On Friday, men everywhere will say the three special words they never seem to the rest of the year: Happy Valentine’s Day. My wife and I cherish a special Valentine’s Day tradition: we ignore it.
We don’t celebrate Valentine’s for several reasons. For one thing we don’t want to be all partied out with President’s Day coming up. Second, our daughter is grossed out by displays of affection, as she fears some link between kissing and the arrival of her little brother.
Most important, what could be a stronger test of marital trust than to ignore Valentine’s Day? Talk about vulnerable! With a single carnation either of us could put the other in the doghouse for weeks.
Besides, I’ve resented Valentine’s Day ever since elementary school. Homework was hard enough without punching out thirty cardboard hearts and trying to spell my classmates’ names. The little candies with messages on them were kind of fun, but in a blind taste test you could never tell them from Rolaids.
And by sixth grade the stakes just got too high. I was lovesick for Lori Alcott, and I poured my heart out in a giant red velvet card with a lace heart. I don’t remember exactly what I wrote, but it must have been powerful, because she never again made eye contact.
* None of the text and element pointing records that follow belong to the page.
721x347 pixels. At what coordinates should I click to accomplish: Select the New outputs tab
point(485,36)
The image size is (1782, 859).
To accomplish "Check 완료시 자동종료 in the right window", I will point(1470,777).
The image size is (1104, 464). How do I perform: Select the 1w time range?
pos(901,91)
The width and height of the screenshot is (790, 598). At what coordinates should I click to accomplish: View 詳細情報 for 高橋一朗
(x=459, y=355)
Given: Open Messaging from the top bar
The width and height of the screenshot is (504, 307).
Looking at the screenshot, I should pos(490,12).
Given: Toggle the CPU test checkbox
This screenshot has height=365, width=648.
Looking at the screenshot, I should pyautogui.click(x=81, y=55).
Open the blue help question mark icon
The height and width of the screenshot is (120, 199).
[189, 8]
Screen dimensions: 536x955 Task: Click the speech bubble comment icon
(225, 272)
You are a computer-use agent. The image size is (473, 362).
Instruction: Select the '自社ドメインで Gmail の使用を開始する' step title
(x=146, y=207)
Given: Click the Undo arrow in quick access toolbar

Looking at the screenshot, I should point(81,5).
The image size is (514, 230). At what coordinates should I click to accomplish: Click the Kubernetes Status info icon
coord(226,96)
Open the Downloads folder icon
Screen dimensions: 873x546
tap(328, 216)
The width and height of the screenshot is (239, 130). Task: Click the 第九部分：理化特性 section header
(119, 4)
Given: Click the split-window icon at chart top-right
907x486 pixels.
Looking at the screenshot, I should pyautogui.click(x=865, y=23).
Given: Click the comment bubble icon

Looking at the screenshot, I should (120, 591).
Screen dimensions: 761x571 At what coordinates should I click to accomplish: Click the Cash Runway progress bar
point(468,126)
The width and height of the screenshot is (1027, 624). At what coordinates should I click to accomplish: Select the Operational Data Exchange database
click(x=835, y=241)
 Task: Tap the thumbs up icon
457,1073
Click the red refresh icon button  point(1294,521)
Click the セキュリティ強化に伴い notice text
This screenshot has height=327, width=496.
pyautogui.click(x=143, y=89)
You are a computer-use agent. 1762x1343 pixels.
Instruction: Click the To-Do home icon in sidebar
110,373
At least I know whom to blame for my suffering: the Romans. They started the whole mess with Lupercalia, a fertility feast on the ides of February. They had it easy; instead of mulling over sappy rhymes at Hallmark they would just go to a cave, sacrifice a goat and a dog, and walk around whacking young women with strips of bloody goat-hide. Then all the single women would put their names in an urn. The guys would draw names to see whom they’d spend the next year with. Sure it was kind of random, but it’s a lot less barbaric than, say, the club scene.
Of course in the year 498, Pope Gelasius came along and outlawed the world’s largest key party. He thought it would be more fun to commemorate the execution of St. Valentinus by Emperor Claudius the second, who was irked at the priest for marrying young Roman men, thus making them lousy soldiers. “Sorry Claude, I’d love to slay some Visigoths, but the missus says I gotta wash the chariot tonight.” So Claudius had Valentinus bludgeoned to death and beheaded, an event we now celebrate with Whitman’s Samplers.
It wasn’t until 1415 someone got the bright idea to send a card. We can blame Charles, Duke of Orleans. Of course he had the time, being imprisoned in the Tower of London. It was only a few years until King Henry the Fifth realized you should let someone else write the stuff inside the card. History doesn’t record what poet John Lydgate wrote for the king, but I’m guessing it started, “Roses are red.”
Even if we were to celebrate Valentine’s Day, I can’t find a gift that doesn’t leave me racked with guilt. Diamonds are a girl’s best friend, but they’re also popular among the warlords of Sierra Leone, who sell them to finance their ruthless torture campaigns. Chocolate’s nice, but 40 percent of cocoa beans are grown by child slaves in the Ivory Coast. Flowers, you say? Colombia provides over 70 percent of our fresh cut flowers, and the shipments are favorite means for cocaine and heroin smuggling. Smell that rose if you want, just don’t sniff too hard.
So I guess we’ll spend this February fourteenth the way we spend most nights, sharing pizza with the kids and hoping for a new episode of SpongeBob Squarepants. There won’t be candles or champagne, but it still beats the heck out of sacrificing a goat.